Salaries were high, and the players (and their families) were given first-class treatment in travel and accommodations, including being flown to luxurious resorts for our Super Bowl ring ceremonies. When we needed him to write a check to acquire top talent from another team, Eddie didn’t bat an eye. He was the best in the NFL in that regard and was known to occasionally hand an envelope stuffed with cash to a player who had done well during a game.
That part of it was great. Unfortunately, it was accompanied by something else that became destructive. Increasingly, Eddie kept raising the bar. Soon enough, if his team didn’t win that year’s Super Bowl, he was distraught, enraged. Just getting to the play-offs each year was insufficient; in fact, it drove him crazy—it was unacceptable to him, perhaps because his pride was involved.

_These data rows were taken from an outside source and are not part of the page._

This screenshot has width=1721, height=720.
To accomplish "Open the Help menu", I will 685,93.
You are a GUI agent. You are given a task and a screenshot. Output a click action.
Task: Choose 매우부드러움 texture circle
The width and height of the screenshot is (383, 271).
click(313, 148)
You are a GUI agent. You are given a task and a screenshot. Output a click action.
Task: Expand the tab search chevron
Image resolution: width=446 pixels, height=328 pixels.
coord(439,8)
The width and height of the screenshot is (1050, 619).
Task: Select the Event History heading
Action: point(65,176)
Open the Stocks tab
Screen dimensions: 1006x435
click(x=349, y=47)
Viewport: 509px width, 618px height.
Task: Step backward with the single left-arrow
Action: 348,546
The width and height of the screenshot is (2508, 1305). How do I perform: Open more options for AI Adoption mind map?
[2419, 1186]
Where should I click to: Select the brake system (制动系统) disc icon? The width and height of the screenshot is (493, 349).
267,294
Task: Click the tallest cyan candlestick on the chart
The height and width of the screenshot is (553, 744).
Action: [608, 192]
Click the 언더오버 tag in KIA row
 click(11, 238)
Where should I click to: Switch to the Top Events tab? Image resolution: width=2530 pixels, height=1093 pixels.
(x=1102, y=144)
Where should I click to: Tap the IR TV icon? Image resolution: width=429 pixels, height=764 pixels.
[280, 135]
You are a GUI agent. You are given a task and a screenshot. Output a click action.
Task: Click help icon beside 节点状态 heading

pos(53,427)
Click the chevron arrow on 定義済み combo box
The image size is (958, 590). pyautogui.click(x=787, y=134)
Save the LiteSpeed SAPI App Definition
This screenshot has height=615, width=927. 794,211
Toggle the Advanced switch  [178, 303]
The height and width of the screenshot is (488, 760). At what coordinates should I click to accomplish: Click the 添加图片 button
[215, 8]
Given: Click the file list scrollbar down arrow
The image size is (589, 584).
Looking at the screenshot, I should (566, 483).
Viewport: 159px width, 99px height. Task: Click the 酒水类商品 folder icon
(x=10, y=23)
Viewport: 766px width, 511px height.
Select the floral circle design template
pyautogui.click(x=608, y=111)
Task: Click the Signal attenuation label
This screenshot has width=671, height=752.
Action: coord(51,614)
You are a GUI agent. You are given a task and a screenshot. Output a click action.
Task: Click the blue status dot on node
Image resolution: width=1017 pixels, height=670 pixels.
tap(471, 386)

When we lost, he felt helpless, since I was the coach, the one in charge who was running the show, not him. At the same time he was loosening the purse strings, he was beginning his heavy-handed approach to micro-management, occasionally offering ideas to me, which was certainly his right. But then he began questioning my decisions, occasionally belittling them, wondering out loud to anyone who cared to listen whether there wasn’t a better way than what I did—whether he, perhaps, knew more about it than I did.